Charlotte Brontë (1816-1855)
"Les deux jeunes filles ne rencontrèrent âme qui vive dans leur retour à la rectorerie. Elles rentrèrent sans bruit ; elles se glissèrent à l’étage supérieur sans être entendues : le jour naissant les éclairait suffisamment de ses premiers rayons. Shirley se dirigea immédiatement vers sa couche ; et, quoique le lieu lui parût étrange, car elle n’avait jamais couché à la rectorerie, malgré la scène de terreur et d’excitation à laquelle elle venait d’assister, elle eut à peine posé sa tête sur l’oreiller, qu’un rafraîchissant sommeil vint fermer ses yeux et calmer ses sens.

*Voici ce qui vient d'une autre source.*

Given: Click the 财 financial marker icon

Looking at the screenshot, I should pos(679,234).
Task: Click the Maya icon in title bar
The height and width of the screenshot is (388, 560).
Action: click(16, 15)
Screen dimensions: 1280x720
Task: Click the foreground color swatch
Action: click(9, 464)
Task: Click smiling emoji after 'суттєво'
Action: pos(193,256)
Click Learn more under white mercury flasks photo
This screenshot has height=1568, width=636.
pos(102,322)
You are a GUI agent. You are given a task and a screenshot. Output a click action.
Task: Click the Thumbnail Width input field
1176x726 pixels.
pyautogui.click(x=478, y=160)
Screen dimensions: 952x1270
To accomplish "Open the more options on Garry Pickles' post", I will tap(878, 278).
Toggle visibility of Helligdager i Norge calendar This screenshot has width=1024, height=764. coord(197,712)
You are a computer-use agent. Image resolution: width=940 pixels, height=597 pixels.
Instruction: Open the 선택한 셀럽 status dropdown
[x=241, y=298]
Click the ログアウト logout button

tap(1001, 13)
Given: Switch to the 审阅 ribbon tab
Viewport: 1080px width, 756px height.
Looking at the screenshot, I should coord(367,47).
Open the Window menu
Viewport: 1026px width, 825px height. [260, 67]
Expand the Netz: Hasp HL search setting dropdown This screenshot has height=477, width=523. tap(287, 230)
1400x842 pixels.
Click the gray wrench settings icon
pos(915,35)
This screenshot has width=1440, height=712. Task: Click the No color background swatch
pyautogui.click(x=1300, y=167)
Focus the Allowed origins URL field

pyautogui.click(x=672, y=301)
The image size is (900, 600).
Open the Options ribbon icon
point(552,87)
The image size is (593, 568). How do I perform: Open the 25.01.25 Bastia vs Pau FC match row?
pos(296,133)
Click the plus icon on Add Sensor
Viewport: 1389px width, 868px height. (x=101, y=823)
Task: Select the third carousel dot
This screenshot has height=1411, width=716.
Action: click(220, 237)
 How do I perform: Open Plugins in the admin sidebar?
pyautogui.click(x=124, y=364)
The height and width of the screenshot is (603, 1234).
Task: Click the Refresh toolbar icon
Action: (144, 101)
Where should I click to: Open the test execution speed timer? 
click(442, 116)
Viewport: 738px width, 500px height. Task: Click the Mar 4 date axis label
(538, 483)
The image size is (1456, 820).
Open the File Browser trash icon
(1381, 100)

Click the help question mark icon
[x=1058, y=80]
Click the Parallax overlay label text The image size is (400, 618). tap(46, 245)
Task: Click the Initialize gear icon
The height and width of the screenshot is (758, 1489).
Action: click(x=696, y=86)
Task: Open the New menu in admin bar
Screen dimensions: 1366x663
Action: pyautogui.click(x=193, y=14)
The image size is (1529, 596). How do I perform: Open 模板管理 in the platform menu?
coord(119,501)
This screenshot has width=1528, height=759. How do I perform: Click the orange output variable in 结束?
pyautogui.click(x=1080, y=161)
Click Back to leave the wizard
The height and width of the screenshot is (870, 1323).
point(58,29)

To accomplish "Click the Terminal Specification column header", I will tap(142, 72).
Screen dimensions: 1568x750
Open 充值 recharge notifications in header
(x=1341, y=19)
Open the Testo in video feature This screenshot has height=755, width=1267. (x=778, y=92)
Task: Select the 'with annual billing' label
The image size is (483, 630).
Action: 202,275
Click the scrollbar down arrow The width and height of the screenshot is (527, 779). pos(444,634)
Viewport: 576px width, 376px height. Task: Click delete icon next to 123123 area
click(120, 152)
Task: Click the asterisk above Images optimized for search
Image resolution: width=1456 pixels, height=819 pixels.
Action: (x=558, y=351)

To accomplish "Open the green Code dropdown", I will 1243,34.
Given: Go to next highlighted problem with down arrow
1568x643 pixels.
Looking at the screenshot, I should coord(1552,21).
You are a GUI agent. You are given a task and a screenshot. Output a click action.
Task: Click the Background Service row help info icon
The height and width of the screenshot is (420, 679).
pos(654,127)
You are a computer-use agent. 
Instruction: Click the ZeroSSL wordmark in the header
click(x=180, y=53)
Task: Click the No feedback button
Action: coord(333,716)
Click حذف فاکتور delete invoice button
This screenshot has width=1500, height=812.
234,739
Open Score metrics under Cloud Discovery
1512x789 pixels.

Une santé parfaite était un des bienfaits dont jouissait Shirley ; elle avait le cœur chaud et sympathique, mais n’était point nerveuse. De puissantes émotions pouvaient l’exciter et la dominer sans l’abattre : secouée et agitée pendant la tempête, elle retrouvait après l’orage toute sa fraîcheur et son élasticité habituelles. De même que chaque jour lui apportait ses stimulantes émotions, chaque nuit lui procurait un repos réparateur. Caroline la regardait en ce moment dormir, et lisait la sérénité de son âme dans la beauté et le calme heureux de son visage.
Quant à elle, étant d’un tempérament tout opposé, elle ne pouvait dormir. La vulgaire excitation du thé et de l’assemblée des écoles eût suffi seule pour la tenir éveillée toute la nuit : le souvenir du drame terrible qui venait de se jouer sous "ses yeux n’était pas de nature à laisser longtemps son esprit en repos. Ce fut en vain qu’elle s’efforça de rester couchée : elle se releva bientôt et demeura assise à côté de Shirley, comptant les minutes et regardant le soleil de juin montant à l’horizon.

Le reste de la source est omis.